Directive –
Render the material below as a JSON list of strings, one string per line, skipping blank lines and omitting the pictures.

═══ Extracted data

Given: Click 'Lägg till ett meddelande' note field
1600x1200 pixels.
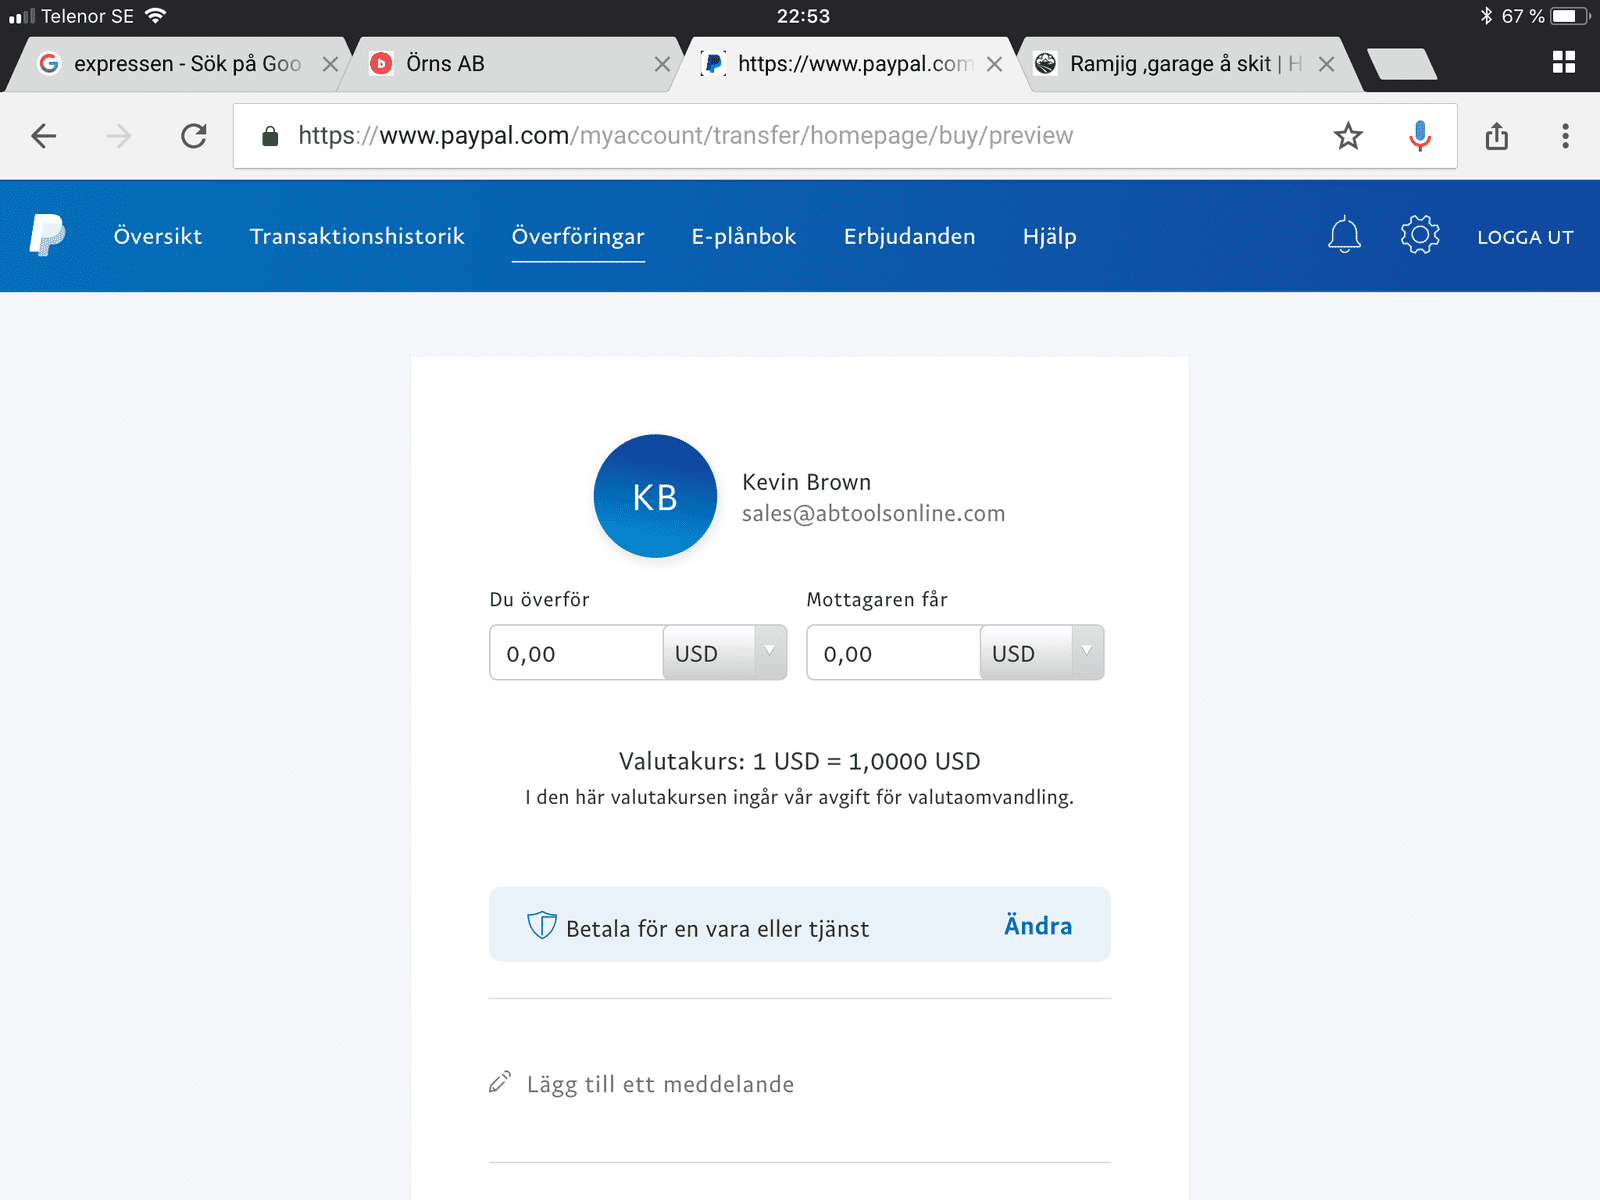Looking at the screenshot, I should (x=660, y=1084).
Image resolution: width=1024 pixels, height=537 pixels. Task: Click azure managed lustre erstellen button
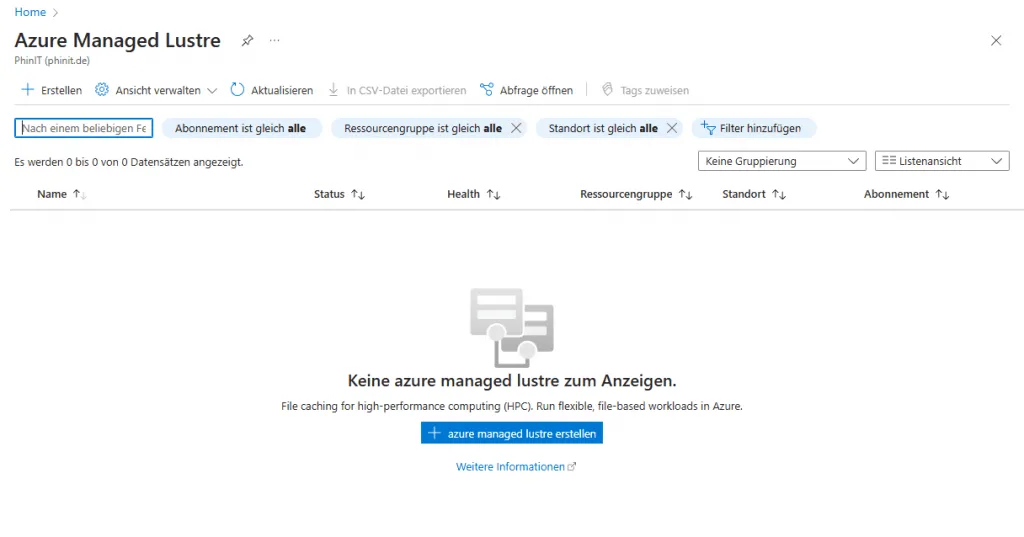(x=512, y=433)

══════

Task output –
[
  "Given: Click 'Lägg till ett meddelande' note field",
  "1600x1200 pixels.",
  "Looking at the screenshot, I should (x=660, y=1084).",
  "Image resolution: width=1024 pixels, height=537 pixels. Task: Click azure managed lustre erstellen button",
  "(x=512, y=433)"
]